Texte de la page:
Arrêt du 26 mars 2004
Ire Cour de droit public

MM. les Juges Aemisegger, Président de la Cour et Président du Tribunal
fédéral, Aeschlimann et Reeb.
Greffier: M. Kurz.

X. ________ SA,
recourante, représentée par Mes Pierre-Alain Schmidt et Jean-Yves
Schmidhauser, avocats,

contre

Y.________ SA,
intimée, représentée par Me Jean-François Ducrest, avocat,
Département de l'aménagement, de l'équipement et du logement de la République
et canton de Genève, rue David-Dufour 5, case postale 22, 1211 Genève 8,
Tribunal administratif de la République et canton de Genève, case postale
1956, 1211 Genève 1.

amende pour infractions à la réglementation sur les chantiers,

recours de droit public contre l'arrêt du Tribunal
administratif de la République et canton de Genève
du 18 novembre 2003.

Faits:

A.

Données présentées:
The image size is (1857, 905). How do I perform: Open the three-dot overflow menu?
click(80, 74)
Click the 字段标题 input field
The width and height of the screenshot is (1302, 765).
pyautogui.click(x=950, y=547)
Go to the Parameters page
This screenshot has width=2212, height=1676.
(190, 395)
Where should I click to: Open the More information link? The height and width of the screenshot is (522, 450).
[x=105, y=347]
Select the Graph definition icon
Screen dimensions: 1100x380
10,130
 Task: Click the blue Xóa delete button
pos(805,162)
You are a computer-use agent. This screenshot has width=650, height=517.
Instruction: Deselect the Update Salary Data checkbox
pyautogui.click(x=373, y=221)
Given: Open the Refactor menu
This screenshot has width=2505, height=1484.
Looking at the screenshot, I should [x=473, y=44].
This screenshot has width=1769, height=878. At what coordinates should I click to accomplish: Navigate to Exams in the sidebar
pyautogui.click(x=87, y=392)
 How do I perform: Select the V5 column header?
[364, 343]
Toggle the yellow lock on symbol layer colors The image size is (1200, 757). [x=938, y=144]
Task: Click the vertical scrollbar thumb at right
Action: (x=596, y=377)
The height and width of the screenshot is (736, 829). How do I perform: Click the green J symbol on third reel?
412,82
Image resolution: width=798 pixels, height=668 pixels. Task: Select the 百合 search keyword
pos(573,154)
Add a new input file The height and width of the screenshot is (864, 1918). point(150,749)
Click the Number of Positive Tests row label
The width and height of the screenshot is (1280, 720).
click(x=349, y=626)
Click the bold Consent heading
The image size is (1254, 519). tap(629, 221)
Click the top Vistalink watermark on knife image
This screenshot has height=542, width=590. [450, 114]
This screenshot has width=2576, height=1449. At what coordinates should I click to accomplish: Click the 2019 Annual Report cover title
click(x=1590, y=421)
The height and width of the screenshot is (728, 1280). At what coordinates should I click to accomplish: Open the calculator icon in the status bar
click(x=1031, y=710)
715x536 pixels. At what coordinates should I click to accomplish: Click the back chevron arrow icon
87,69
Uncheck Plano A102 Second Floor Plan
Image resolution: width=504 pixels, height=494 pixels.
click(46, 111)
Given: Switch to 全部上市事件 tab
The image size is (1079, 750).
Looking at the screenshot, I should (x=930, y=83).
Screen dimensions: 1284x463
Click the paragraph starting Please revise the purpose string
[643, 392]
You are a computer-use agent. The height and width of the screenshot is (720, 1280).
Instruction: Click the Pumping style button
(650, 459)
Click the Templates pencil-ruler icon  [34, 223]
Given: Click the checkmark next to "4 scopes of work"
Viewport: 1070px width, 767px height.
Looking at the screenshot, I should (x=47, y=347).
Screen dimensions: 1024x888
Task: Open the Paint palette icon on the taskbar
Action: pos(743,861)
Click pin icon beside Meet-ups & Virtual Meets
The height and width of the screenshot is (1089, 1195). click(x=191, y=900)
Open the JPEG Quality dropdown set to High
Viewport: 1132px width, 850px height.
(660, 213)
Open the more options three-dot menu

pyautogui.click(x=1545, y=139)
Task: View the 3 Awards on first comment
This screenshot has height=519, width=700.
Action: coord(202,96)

Exercice écrit:
Recopiez intégralement le texte de l'arrêt du 26 mars 2004, sans en modifier un seul mot.

Corrigé de l'exercice:
Arrêt du 26 mars 2004
Ire Cour de droit public

MM. les Juges Aemisegger, Président de la Cour et Président du Tribunal
fédéral, Aeschlimann et Reeb.
Greffier: M. Kurz.

X. ________ SA,
recourante, représentée par Mes Pierre-Alain Schmidt et Jean-Yves
Schmidhauser, avocats,

contre

Y.________ SA,
intimée, représentée par Me Jean-François Ducrest, avocat,
Département de l'aménagement, de l'équipement et du logement de la République
et canton de Genève, rue David-Dufour 5, case postale 22, 1211 Genève 8,
Tribunal administratif de la République et canton de Genève, case postale
1956, 1211 Genève 1.

amende pour infractions à la réglementation sur les chantiers,

recours de droit public contre l'arrêt du Tribunal
administratif de la République et canton de Genève
du 18 novembre 2003.

Faits:

A.